Verify content type and delivery size behavior
GitHub can deliver JSON with application/json, while webhook configuration may also use form encoding in some integrations. Support only the content types your endpoint declares. A correctly signed but unsupported representation should fail after signature verification with an appropriate client error, not be interpreted through a permissive parser.
Set a body-size limit before allocating an unbounded buffer, but ensure the framework does not transform accepted bytes. Test just below and just above the configured limit with locally generated signatures. The oversized case should not enter deduplication or queue processing, and logs should state size policy without dumping content.
Proxies may decompress, normalize, or reject requests before application code. A staging delivery confirms the whole ingress path preserves the signed representation. If an API gateway verifies HMAC instead of the app, test its raw-body rules and securely forward an authenticated internal assertion that clients cannot spoof.
Health checks and unrelated POST endpoints should not share the webhook raw parser accidentally. Scope middleware to the route so ordinary JSON APIs keep their normal validation and error handling.
Frequently Asked Questions
Does GitHub generate a new delivery ID for a manual redelivery?
No. GitHub documents that a requested redelivery retains the original X-GitHub-Delivery value. That stability lets receivers identify and suppress duplicate processing.
Can I verify a signature after JSON parsing?
Only if the framework also preserved the exact original bytes and you verify those. Re-serializing a parsed object can produce different bytes and therefore a different HMAC.
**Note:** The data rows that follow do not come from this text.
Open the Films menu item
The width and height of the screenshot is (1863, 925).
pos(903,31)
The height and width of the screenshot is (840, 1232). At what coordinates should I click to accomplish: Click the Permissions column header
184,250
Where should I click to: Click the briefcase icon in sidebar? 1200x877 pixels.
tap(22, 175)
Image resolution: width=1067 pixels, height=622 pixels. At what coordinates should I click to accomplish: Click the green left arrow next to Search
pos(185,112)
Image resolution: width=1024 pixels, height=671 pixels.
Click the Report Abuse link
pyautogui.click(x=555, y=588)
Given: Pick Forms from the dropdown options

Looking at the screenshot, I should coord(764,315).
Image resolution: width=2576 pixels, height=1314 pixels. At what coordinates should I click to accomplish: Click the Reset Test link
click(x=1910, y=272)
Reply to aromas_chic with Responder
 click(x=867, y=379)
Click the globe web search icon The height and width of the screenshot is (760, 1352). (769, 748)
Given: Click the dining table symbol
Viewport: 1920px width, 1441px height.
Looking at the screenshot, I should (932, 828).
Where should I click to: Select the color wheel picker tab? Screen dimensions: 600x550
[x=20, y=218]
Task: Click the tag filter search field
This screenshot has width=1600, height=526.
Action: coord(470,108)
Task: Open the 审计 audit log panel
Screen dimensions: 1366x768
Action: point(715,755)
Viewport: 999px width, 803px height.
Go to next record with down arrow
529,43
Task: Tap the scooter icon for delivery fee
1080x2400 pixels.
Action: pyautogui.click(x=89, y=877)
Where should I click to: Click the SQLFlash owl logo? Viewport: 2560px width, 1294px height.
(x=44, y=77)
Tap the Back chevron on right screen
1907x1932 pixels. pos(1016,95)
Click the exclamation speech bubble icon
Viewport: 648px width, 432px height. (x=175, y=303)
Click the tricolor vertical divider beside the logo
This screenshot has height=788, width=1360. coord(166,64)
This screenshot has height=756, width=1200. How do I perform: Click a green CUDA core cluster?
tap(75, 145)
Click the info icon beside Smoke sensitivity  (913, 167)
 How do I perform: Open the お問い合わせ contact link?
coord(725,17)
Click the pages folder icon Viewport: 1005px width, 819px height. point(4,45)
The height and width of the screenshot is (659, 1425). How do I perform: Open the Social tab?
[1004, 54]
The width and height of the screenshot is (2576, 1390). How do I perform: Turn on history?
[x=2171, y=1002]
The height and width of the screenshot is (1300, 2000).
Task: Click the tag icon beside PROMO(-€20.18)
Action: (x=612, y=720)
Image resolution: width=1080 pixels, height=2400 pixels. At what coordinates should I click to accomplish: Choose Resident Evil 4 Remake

Should a duplicate delivery return an error status?
Usually it should return a success-family acknowledgement after valid authentication. Redelivery is legitimate, and an error can encourage more operational retry while the event has already been handled.
What key should the deduplication table use?
Use the X-GitHub-Delivery GUID, optionally scoped by webhook installation or tenant if your architecture requires it. Enforce uniqueness atomically in durable storage.
Is a valid HMAC enough to prevent replay attacks?
It proves authenticity and integrity, not freshness. Record delivery GUIDs and make processing idempotent. If your threat model requires a time window, add a trusted receipt timestamp policy without assuming payload timestamps are request timestamps.